Google Advertising Professional


Google launched the Google Advertising Professionals program in November, 2004, in response to the growing need for consultants to help the increasing number of new Google AdWords clients with their AdWords campaigns.

In terms of work performed by Google Advertising Professionals, they typically handle the following tasks:

1. Top to bottom review of client website, business model, and industry.
2. Analysis to determine client's core keywords.
3. Creation of ad copy to promote client's website on Google AdWords.
4. Determination of appropriate daily budget, ad scheduling, network targeting, and match type(s).
5. Determination of appropriate maximum cost-per-click and landing pages for specific keywords.
6. Appropriate follow-up and campaign monitoring.

Although Google AdWords is primarily a self service program, clients bring on Google Advertising Professionals for many reasons:

1. So that the clients can focus on their business itself, not the search campaigns.
2. It is less expensive to hire a Google Advertising Professional than to hire an in-house employee.
3. Clients are displeased with their existing campaigns' results.
4. Clients simply want to have a specialist handling this important part of their marketing mix.

Typically, Google Advertising Professionals fees may or may not include: a set-up fee, a monthly management fee, an hourly fee, and/or a percentage of total ad spend. To locate a Google Advertising Professional, Google recommends that you do a Google Maps search for Google Advertising Professionals.

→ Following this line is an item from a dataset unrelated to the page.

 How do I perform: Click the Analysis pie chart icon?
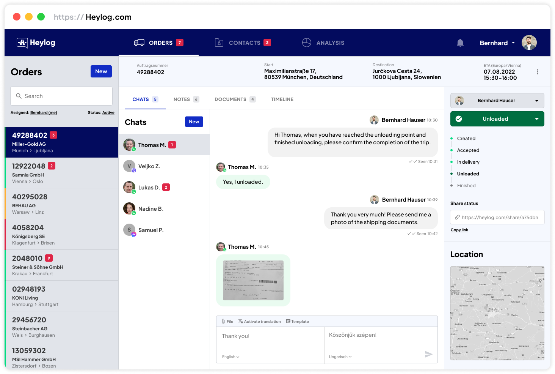[306, 43]
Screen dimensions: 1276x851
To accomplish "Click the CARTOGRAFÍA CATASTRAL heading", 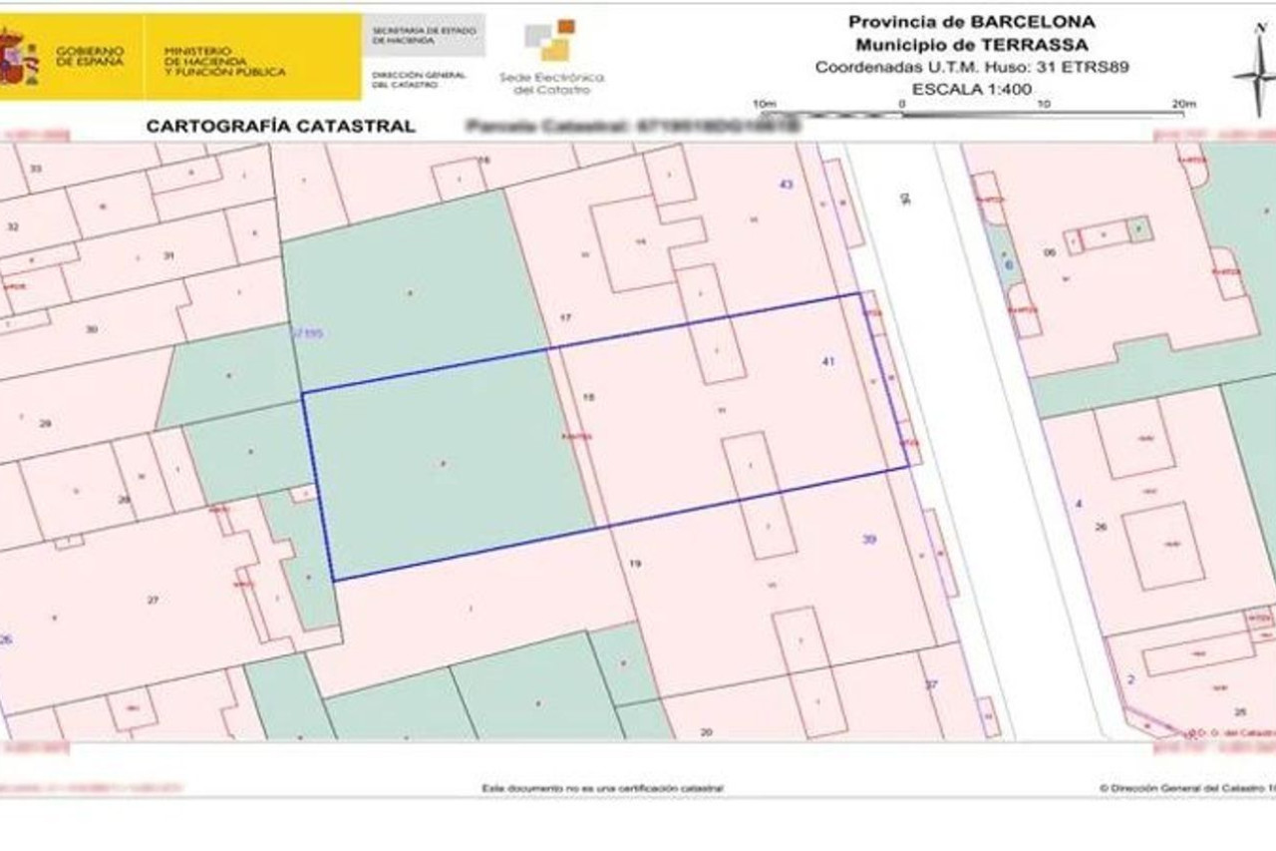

Google Advertising Professionals range from self-employed individuals specializing in search engine marketing to full service ad agencies that cover all types of media (both online & offline).

In order to become a Qualified Individual in the Google Advertising Professionals program, a number of criteria must be met:

1. Successfully sign up for the Google Advertising Professionals program and be in good standing (Rules of Use have been accepted and the individual isn't in violation of them).
2. Manage at least one Google AdWords account (one's own or someone else's) in My Client Center for a 90 days period.
3. Attain a level of at least $1,000 (or local currency equivalent) in total ad spend within one's My Client Center account during the previous 90-day period.
4. Pass the Google Advertising Professional Exam. Google suggests that one take the exam after the above requirements have been met.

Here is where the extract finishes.